The Spark

the Voice of
The Communist League of Revolutionary Workers–Internationalist

“The emancipation of the working class will only be achieved by the working class itself.”
— Karl Marx

The Policies of Viet Nam Re-appear

May 23, 2005

In early May, a thousand U.S. Marines were sent out on "Operation Matador" along the Iraq-Syria border. The Marines claimed that the operation "neutralized" an insurgent stronghold, and 125 "insurgents" were killed. Nine Marines were killed. Civilian casualties were not announced.

The Marines claimed that the operation "strove to ensure the well-being of the local Iraqi citizens." But aid agencies like the Red Cross and Red Crescent reported at least a thousand refugees fled from one town, al-Qaim, into the desert. At least 8,000 refugees overall could be counted. News services reported that the al-Qaim hospital was bombed so badly that doctors had to move operations to private homes.

A tribal elder said, "The Americans were bombing whole villages and saying they were only after foreigners." A woman who fled from Karabilah told an AP reporter, "The Americans do not hit the gunmen, they hit the houses of civilians. No one can go back now, and we do not know what happened to our husbands."

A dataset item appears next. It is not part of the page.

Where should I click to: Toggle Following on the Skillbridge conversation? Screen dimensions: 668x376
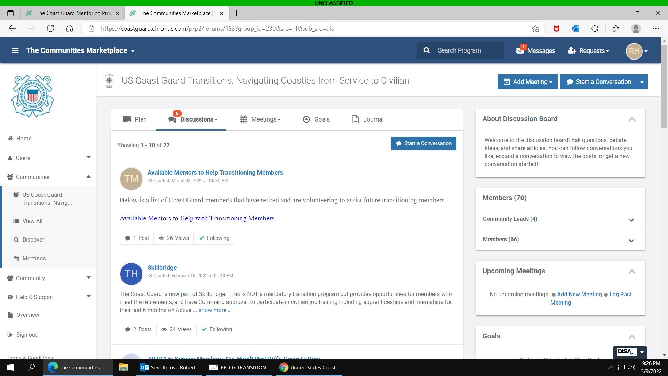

In these reports, those who remember Vietnam will recognize the policies from that war:

  • The policy of citing "body counts" (always with at least one or two zeros added) to prove the U.S. is "just about" to win.
  • The policy of "bombing them back into the stone age," "destroying the village in order to save it."
  • The policy of "strategic hamlets," removing whole populations from their towns and herding them into barbed-wire camps elsewhere.
The reincarnate ghosts of these policies–policies needed only by armies of occupation–are the strongest warnings of what is to come, if the U.S. population fails to force the politicians to bring the troops home. Now.